### Work required
Find the line that contains "644x215 pixels. At" in the records below, then repeat exactly that line and each one after it, leaving pictures out.

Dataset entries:
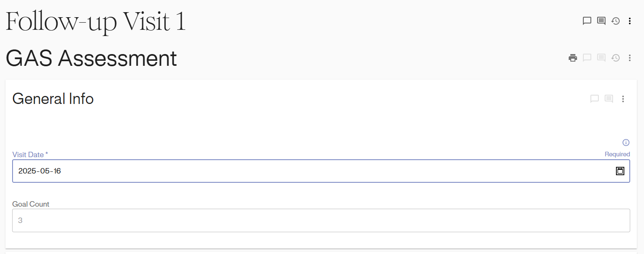The width and height of the screenshot is (644, 254).
Task: View the comment thread for General Info
Action: [609, 99]
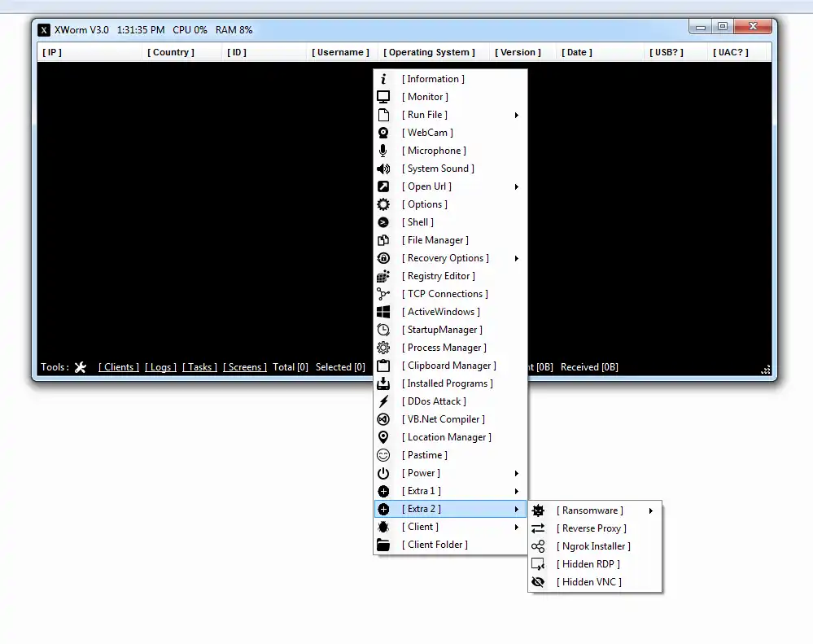Expand the Recovery Options submenu

[515, 258]
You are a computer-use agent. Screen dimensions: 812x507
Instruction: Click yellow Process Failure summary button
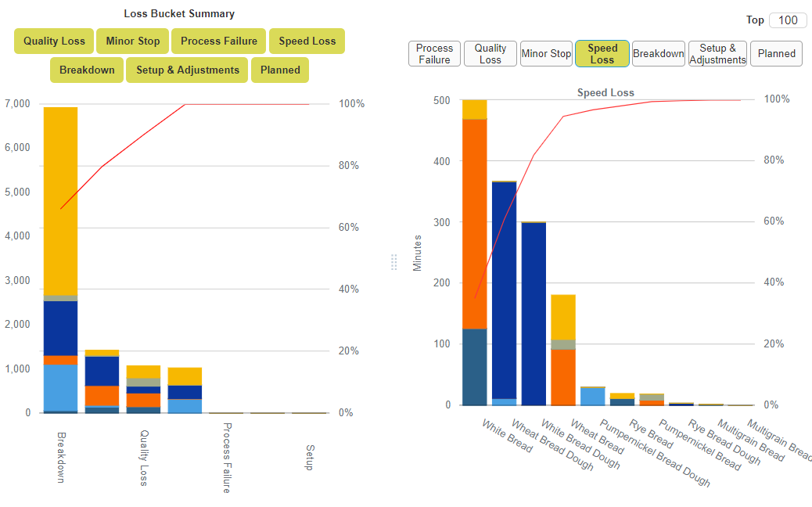pos(219,41)
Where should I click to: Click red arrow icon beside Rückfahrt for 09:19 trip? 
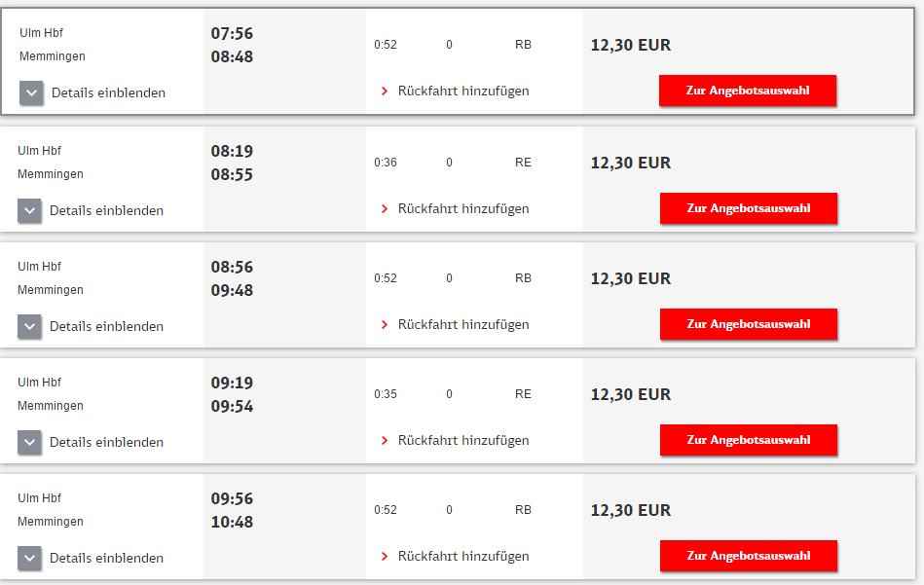point(385,441)
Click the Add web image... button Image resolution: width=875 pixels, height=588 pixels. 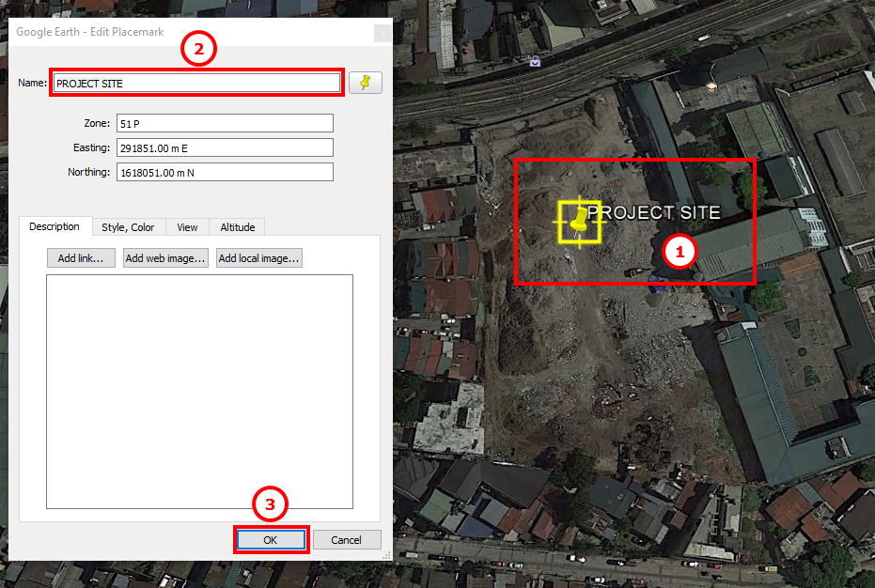pyautogui.click(x=165, y=258)
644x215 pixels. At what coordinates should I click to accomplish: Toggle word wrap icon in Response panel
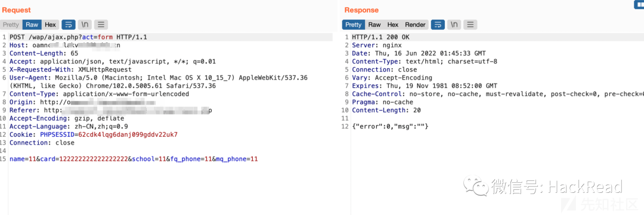click(x=438, y=24)
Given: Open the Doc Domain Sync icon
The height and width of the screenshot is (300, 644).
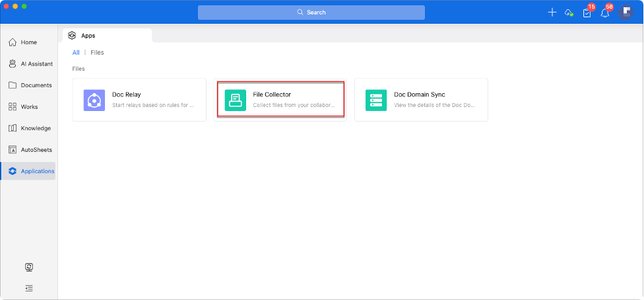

### Completed task
644x215 pixels. At what coordinates should I click to accomplish: Toggle word wrap icon in Response panel
click(x=438, y=24)
Given: Open the Doc Domain Sync icon
The height and width of the screenshot is (300, 644).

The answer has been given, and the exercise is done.